We did not find significant association between the initial rhythm and survival, which differs from the notion that survival under ECPR is better in patients with an initial shockable rhythm (35). This discrepancy most likely reflects the small sample size in our study. Only 52 % of patients had an initial shockable rhythm, and among those with a non-shockable rhythm, all patients with asystole died, whereas 3 out of 14 patients (21%) with pulseless electrical activity (PEA) survived to hospital discharge. Interestingly, these 3 patients had the lowest mean PaO2 (152, 162 and 184 mmHg, respectively) among the 14 PEA patient, which may suggest that the avoidance of hyperoxia during ECPR could be critical to determine outcome in PEA patients undergoing ECPR.
Besides PaO2, survival in our cohort was significantly associated with the duration of low flow in univariate analysis, in line with previous investigations (36–38). However, this association was not observed in a multivariable analysis evaluating several co-variates commonly associated with poor outcome after CA and ECPR, such as no flow, low flow, initial rhythm, localization of CA (IHCA vs OHCA) and age, together with mean 24h PaO2. We also included the duration of ECMO as a co-variate, given that the initial sweep gas oxygen fraction was set at 100%, which could have favored persisting hyperoxia in these patients. With the exception of mean PaO2, none of these variables displayed a significant association with mortality.

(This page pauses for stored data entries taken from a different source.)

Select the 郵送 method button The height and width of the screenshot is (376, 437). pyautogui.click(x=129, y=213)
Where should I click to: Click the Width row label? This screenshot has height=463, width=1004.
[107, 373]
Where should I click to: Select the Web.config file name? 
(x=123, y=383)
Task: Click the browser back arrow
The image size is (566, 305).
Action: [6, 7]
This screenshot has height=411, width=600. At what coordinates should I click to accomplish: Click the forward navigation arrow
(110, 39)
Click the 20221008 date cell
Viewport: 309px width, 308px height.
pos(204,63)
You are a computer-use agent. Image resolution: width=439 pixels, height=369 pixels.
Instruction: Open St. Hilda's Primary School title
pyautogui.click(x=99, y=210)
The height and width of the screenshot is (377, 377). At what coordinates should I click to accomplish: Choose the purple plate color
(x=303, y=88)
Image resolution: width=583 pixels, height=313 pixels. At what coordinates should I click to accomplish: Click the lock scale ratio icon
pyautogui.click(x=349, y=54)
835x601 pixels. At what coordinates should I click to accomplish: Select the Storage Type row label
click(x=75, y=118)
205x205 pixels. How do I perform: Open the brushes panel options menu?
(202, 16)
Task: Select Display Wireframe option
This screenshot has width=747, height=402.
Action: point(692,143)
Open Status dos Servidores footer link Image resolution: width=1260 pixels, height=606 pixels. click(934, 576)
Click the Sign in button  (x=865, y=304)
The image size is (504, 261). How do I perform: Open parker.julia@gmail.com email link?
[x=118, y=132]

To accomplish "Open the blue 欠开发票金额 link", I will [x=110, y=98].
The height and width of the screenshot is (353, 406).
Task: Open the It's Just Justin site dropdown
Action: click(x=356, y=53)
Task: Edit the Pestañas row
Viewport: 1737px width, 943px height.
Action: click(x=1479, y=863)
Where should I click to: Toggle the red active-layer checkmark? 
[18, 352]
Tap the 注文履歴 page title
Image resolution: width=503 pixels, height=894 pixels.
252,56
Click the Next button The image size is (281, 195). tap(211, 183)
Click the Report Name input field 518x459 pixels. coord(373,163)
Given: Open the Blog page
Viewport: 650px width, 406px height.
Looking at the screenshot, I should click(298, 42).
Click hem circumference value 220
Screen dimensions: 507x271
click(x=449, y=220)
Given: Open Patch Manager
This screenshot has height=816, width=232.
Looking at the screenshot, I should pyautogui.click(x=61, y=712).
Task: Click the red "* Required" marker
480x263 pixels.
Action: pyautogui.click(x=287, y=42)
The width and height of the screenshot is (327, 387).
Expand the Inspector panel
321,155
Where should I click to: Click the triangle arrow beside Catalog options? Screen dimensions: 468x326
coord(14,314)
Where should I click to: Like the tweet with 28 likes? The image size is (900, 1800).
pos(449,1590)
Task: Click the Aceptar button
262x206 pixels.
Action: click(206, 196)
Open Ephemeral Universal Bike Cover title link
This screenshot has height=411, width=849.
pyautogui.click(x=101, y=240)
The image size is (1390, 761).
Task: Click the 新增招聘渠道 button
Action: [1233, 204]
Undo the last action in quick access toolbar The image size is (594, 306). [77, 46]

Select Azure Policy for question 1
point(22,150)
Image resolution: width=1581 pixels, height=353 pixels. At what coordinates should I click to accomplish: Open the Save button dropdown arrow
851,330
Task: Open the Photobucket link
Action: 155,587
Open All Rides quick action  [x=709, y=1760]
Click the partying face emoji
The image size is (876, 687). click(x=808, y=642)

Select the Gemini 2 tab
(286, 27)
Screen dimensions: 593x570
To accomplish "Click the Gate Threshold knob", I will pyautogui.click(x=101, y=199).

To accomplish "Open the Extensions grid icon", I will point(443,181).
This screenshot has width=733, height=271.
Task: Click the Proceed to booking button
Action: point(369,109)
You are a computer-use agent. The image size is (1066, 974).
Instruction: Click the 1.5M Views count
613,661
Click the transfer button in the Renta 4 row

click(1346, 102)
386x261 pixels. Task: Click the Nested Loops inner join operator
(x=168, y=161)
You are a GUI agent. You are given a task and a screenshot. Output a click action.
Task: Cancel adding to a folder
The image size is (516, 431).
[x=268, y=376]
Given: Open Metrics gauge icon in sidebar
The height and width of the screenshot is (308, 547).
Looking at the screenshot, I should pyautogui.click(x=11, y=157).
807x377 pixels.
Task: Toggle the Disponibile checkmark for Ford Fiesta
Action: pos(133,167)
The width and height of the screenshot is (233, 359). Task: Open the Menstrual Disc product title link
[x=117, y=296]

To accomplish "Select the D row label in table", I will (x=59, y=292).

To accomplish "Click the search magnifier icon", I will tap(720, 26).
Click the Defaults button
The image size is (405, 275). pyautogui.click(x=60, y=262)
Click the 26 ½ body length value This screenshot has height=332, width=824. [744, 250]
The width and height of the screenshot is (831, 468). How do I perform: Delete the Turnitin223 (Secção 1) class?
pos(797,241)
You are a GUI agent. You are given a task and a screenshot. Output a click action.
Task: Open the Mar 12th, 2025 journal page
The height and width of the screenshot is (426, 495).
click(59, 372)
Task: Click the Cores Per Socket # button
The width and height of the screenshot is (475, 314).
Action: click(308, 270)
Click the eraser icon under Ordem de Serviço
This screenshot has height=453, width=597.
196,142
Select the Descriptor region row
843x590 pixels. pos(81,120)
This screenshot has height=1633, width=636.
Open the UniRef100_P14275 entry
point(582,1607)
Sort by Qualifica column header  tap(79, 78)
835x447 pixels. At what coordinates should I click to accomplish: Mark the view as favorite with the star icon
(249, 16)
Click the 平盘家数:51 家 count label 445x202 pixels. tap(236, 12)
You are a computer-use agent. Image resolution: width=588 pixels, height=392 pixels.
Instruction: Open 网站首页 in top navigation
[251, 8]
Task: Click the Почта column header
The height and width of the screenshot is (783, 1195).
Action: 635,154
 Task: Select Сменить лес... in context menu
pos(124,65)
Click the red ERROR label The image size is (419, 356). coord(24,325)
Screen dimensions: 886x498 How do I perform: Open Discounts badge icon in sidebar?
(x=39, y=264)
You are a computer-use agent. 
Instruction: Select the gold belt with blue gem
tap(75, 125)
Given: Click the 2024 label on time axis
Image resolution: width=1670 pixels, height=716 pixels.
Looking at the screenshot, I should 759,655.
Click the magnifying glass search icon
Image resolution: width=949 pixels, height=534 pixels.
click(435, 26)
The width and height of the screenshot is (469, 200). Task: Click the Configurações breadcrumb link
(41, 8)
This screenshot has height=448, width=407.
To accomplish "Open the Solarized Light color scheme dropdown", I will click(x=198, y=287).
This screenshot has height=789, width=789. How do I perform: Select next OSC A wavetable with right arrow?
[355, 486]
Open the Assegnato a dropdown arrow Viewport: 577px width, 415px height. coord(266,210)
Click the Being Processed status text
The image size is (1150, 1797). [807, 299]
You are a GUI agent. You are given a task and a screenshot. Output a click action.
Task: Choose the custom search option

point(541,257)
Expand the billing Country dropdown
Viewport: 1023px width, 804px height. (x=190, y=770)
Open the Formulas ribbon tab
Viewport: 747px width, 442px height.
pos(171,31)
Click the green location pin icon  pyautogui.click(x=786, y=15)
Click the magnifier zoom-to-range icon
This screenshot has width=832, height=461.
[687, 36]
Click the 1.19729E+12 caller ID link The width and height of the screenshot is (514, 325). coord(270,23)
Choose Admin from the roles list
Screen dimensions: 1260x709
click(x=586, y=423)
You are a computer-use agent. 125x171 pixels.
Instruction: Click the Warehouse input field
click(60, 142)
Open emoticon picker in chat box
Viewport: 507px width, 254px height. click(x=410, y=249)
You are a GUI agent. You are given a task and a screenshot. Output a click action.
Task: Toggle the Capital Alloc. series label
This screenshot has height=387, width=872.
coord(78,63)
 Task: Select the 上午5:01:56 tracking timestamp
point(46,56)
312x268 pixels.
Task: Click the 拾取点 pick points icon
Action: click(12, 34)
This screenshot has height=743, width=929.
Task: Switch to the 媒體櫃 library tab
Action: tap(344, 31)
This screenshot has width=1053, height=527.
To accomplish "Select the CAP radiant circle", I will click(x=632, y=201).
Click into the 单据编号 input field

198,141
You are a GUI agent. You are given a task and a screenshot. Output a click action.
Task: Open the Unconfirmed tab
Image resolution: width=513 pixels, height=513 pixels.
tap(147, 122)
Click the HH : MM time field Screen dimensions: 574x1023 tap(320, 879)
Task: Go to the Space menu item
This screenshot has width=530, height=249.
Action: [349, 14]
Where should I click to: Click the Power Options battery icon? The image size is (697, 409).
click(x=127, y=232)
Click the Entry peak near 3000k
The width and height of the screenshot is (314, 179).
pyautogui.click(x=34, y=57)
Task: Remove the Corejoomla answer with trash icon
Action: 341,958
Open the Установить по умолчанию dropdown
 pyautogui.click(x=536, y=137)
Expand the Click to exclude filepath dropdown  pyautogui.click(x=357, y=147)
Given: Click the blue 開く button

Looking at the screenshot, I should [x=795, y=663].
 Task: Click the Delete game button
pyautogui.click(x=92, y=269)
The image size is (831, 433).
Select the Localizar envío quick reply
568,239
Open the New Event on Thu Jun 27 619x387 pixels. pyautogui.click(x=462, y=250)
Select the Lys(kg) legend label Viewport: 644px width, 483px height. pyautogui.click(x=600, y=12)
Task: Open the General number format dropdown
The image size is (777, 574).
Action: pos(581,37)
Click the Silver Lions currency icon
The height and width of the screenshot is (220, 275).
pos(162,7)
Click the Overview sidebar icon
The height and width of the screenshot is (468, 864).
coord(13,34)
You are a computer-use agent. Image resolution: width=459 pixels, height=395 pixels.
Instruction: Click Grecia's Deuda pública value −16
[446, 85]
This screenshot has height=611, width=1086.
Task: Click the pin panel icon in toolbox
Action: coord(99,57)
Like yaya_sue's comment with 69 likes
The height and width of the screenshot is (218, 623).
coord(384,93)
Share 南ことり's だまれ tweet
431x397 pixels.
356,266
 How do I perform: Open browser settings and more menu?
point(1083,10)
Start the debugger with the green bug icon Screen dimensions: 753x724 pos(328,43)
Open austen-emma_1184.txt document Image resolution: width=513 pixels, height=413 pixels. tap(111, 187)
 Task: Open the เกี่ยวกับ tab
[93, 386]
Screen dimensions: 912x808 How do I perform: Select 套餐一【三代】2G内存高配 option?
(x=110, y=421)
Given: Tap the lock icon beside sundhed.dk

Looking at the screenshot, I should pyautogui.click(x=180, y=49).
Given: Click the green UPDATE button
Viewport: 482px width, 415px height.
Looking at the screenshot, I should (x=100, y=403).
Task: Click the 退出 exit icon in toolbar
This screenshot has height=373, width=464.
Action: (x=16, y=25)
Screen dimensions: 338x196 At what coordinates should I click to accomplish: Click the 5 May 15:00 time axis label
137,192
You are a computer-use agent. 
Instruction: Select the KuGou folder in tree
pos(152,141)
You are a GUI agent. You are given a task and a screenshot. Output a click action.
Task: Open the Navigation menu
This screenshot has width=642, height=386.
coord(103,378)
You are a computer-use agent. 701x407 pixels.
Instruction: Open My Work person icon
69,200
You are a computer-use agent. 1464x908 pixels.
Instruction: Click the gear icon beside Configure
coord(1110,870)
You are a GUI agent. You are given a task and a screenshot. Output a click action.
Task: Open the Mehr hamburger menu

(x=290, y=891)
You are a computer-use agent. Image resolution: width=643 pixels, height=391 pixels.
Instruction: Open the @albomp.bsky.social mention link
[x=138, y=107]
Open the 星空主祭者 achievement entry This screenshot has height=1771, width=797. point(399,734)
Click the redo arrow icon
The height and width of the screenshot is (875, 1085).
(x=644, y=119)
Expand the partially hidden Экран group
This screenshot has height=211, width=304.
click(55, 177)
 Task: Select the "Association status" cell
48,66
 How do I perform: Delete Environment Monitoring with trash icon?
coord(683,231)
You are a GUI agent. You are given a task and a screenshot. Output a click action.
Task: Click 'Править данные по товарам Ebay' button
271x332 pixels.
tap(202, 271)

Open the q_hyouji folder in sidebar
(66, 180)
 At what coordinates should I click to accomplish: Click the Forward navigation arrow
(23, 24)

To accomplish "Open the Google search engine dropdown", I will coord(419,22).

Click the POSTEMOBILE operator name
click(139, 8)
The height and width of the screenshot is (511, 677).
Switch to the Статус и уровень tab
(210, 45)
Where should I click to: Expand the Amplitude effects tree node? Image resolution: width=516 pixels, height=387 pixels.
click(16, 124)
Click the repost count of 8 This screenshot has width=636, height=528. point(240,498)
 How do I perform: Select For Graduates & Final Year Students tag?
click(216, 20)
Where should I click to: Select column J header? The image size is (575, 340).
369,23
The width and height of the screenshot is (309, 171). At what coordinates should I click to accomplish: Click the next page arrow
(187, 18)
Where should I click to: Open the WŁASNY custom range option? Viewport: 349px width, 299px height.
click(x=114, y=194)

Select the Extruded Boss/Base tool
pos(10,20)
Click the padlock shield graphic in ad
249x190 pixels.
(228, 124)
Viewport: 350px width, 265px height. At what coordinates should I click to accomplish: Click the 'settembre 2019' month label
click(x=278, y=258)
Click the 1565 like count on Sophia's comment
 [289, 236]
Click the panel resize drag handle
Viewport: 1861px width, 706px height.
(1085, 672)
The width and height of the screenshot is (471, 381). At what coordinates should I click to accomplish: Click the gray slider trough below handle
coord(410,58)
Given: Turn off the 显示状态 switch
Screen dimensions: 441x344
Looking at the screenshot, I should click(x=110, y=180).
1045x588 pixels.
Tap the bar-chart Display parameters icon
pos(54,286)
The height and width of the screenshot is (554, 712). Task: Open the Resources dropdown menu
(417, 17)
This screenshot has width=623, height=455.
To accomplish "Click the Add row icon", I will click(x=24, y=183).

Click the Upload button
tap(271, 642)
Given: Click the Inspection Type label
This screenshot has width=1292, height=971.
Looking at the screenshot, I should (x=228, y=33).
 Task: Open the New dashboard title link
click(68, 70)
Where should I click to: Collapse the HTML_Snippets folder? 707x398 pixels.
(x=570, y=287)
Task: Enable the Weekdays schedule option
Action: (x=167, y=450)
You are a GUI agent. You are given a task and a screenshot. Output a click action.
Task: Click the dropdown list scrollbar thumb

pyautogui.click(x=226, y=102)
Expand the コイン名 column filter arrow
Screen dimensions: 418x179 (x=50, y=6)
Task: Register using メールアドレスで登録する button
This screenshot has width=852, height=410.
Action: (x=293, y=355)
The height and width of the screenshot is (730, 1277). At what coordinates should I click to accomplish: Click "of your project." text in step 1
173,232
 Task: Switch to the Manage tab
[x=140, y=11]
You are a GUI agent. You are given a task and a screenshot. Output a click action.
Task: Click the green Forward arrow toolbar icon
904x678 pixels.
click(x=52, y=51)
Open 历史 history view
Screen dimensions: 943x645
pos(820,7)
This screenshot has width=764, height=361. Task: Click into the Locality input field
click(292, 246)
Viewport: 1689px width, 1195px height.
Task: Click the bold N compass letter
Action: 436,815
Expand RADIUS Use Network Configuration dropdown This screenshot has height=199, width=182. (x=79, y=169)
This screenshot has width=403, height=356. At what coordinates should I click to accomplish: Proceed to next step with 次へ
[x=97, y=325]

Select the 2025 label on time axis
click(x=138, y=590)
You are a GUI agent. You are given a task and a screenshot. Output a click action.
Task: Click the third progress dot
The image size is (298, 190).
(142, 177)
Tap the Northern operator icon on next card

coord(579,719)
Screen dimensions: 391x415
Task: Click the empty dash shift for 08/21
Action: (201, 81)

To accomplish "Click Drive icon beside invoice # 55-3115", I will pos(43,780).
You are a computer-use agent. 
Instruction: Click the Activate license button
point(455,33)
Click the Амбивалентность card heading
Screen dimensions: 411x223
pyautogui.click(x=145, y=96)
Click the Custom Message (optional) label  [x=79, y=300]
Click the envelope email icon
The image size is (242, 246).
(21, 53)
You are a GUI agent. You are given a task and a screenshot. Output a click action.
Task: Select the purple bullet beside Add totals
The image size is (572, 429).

Although these findings may suggest a particularly negative prognostic implication of hyperoxia in ECPR, they warrant cautious interpretation. Owing to the relatively small sample size in our study, the results of multivariate analysis may be subject to some bias related to an overestimation of regression coefficients (17). For this reason, we performed additional analyses using only one co-variate with mean PaO2, including no flow, low flow and initial rhythm, which confirmed the association of mean PaO2 with mortality. In addition, due to the retrospective nature of our study, the association of PaO2 with mortality could represent a surrogate for the sickness of patients. Physicians would indeed be inclined to maintain high levels of administered O2 to the most severely affected patients, and hyperoxia would therefore be a side effect of such management.
Our study has several limitations. First, we must acknowledge the usual limitations related to the retrospective design of our study (39) and to its relatively small sample size. Second, although we established an association between hyperoxia and mortality, as well with refractory circulatory failure, such associations do not necessarily mean a causal relationship. Third, the absence of internal recommendations for the management of arterial oxygen levels during ECPR may have favored the development of hyperoxia, which could have been avoided with a dedicated clinical protocol. Fourth, we did not measure circulating mediators related to oxidative stress and inflammation, which could have given important insights on the effects of hyperoxic reperfusion during ECPR. Such measurements will be the matter of additional future investigations.